A similar result was obtained for Noonan syndrome. Using ‘skeletal and heart’ as search terms, the number of genes from chromosome band 12q24.1 was 174. This was reduced to 10 in the candidate gene shortlist. Among this final selection was the PTPN11 gene, which indeed causes Noonan syndrome.¹⁰

Discussion

Human disease genes can sometimes be rapidly identified by using information on RNA expression patterns or by studying knockout phenotypes in mice. For instance systematic screens for genes expressed in retina or inner ear are currently being applied successfully in labs around the world in order to identify genes for deafness or blindness respectively.^12,13,14 Similarly, direct comparison of human and mouse phenotypes allowed for the rapid recognition of ROR2 as the Robinow syndrome gene.^15,16

A systematic approach to this conservation of phenotypes has already been attempted and is presented in the Dysmorphic Human-Mouse Homology Database (DHMHD).¹⁷ Others have attempted to use cross-species conservation with invertebrates to identify genes that underlie human developmental syndromes and diseases.¹⁸

All this argues for a systematic bioinformatics approach that includes all available information from public databases to prioritise among positional candidate genes. In a pilot experiment it was previously shown that it is possible to use a bioinformatics approach to identify plausible candidate genes for human multiple congenital anomaly syndromes by systematically using data on murine gene expression patterns.⁷

We have since developed this data mining approach further to create a web-based tool that combines data on genetic localisation from OMIM, GDB, and MGD with data on gene expression from GXD and SWISSPROT/TrEMBL and data on phenotypes in humans (OMIM, Medline) and mice (MLC, TBASE). This approach mimics the steps currently undertaken in most human genetics labs around the world once a critical region for a genetic disease is identified. The biggest advantage of the current automated approach is that it provides combined data from nine databases in a matter of minutes, rather than hours or days if individual databases are queried one gene at a time. Genetic localisation and expression databases were used in almost equal proportion. The number of hits per database varied greatly, but all contributed to the final selection of candidate genes. Of all databases, TBASE contributed the smallest number of genes. This is partly due to the fact that gene names in TBASE often do not conform to the nomenclature used in OMIM or GDB. Moreover, TBASE presently contains information on only a small number of genes.

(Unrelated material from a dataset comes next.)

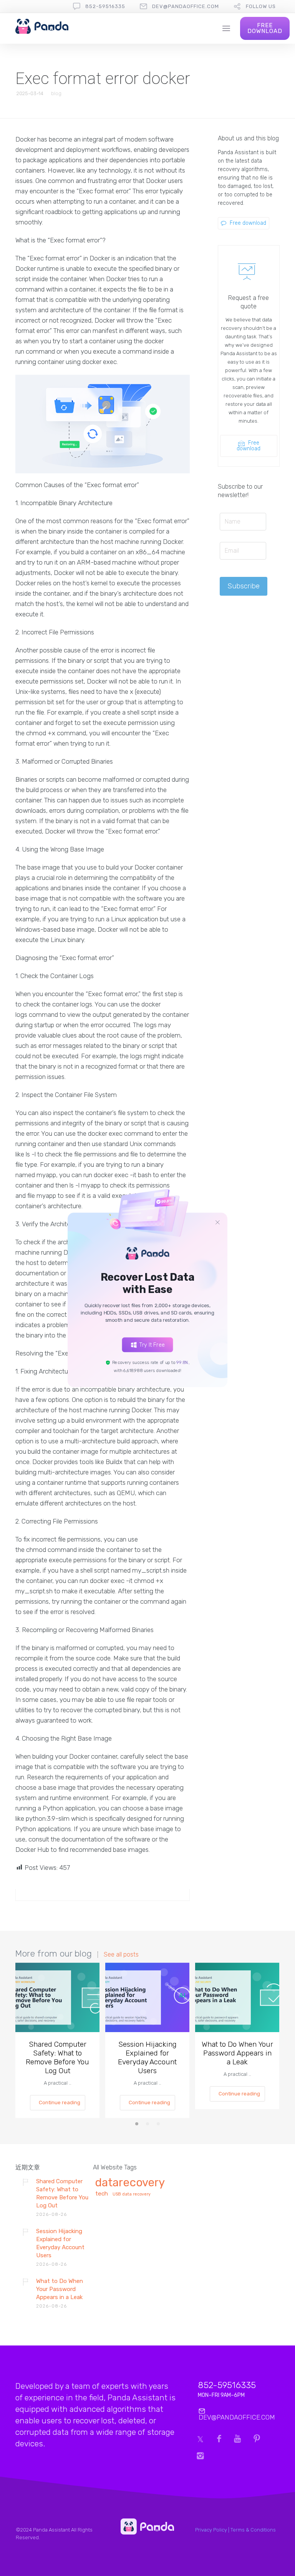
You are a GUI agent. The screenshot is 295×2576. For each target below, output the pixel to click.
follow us (261, 6)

The most successful search strategy with the GeneSeeker was by using the thesaurus in combination with or Boolean operators. More restrictive strategies failed in a significant proportion of cases, suggesting that the data in the databases is still incomplete, and that inappropriate search terms may have been used that failed to detect the presence of the gene in one or more databases. Some of these failures are to be expected as no single system has been adopted for scoring expression patterns and phenotype across the various databases. This situation is likely to improve considerably over the next few years. First, the genomic databases presently contain only draft versions of the genome with many genes yet to be identified, and properly annotated.^19,20 In addition, efforts are currently underway to set up more complete databases on gene expression and on knockout phenotypes. As one example, a comprehensive inventory of expressed mouse genes during development is in progress.²¹ Adding such databases to combined data mining strategies as presented here for the GeneSeeker may further improve their performance. Given the simplicity of the approach that is incorporated in the GeneSeeker tool, one might have expected that other similar applications might already exist. To the best of our knowledge this is not the case. Specifically, no programme appears to be available that evaluates gene expression or phenotype information to aid with selection of positional candidate genes.

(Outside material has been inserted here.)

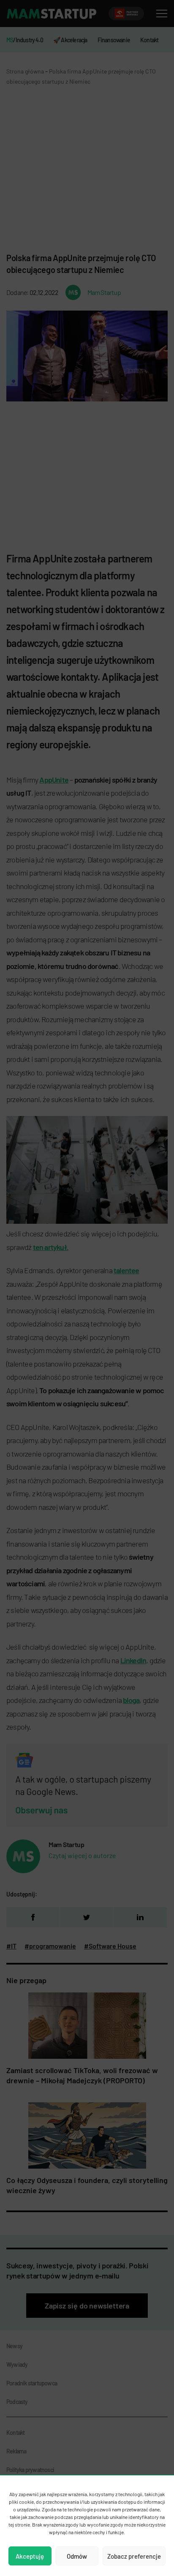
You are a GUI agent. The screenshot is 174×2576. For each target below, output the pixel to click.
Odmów (77, 2556)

It is encouraging that all 10 causative genes were found for the human malformation syndromes with known genesis, and that this was accompanied by an on average 10-fold reduction compared to using localisation data only. We acknowledge that only prospective studies of syndromes that have not yet been defined molecularly can establish the true value of the bioinformatics tool described here. However, a considerable number of human disease genes have already been identified wholly or partly by virtue of comparing their mutant murine phenotypes and expression patterns. This by itself suggests that this approach can only become more effective as more information becomes available for each human gene. The modular setup employed in this first version of the GeneSeeker should allow easy expansion by adding further databases to improve the detection rate of disease genes. We are currently adding the Unigene database²² and other EST database sources in order to expand the available information on expression patterns. SAGE (Serial Analysis of Gene Expression) data can also be added in the future, thereby further improving the sensitivity of the tool. Some text-based modules such as Medline may become more effective by using MeSH (Medical Subject Heading) terms and context sensitive searches.

Additional features like a comparison of old and new results, automatic selection of expression terms based on the OMIM clinical synopsis, and the ability to use STS marker data and physical coordinates rather than chromosome bands to specify genetic localisation are currently under development.

In its current form, the GeneSeeker is mainly suited for malformation syndromes in which the assumption can be made that the disease gene has an aberrant or absent gene expression in the affected tissues. For metabolic diseases other strategies can be applied, for example incorporating biochemical pathways such as the Kyoto Encyclopedia of Genes and Genomes (KEGG).²³ This can also be added to future versions of the programme.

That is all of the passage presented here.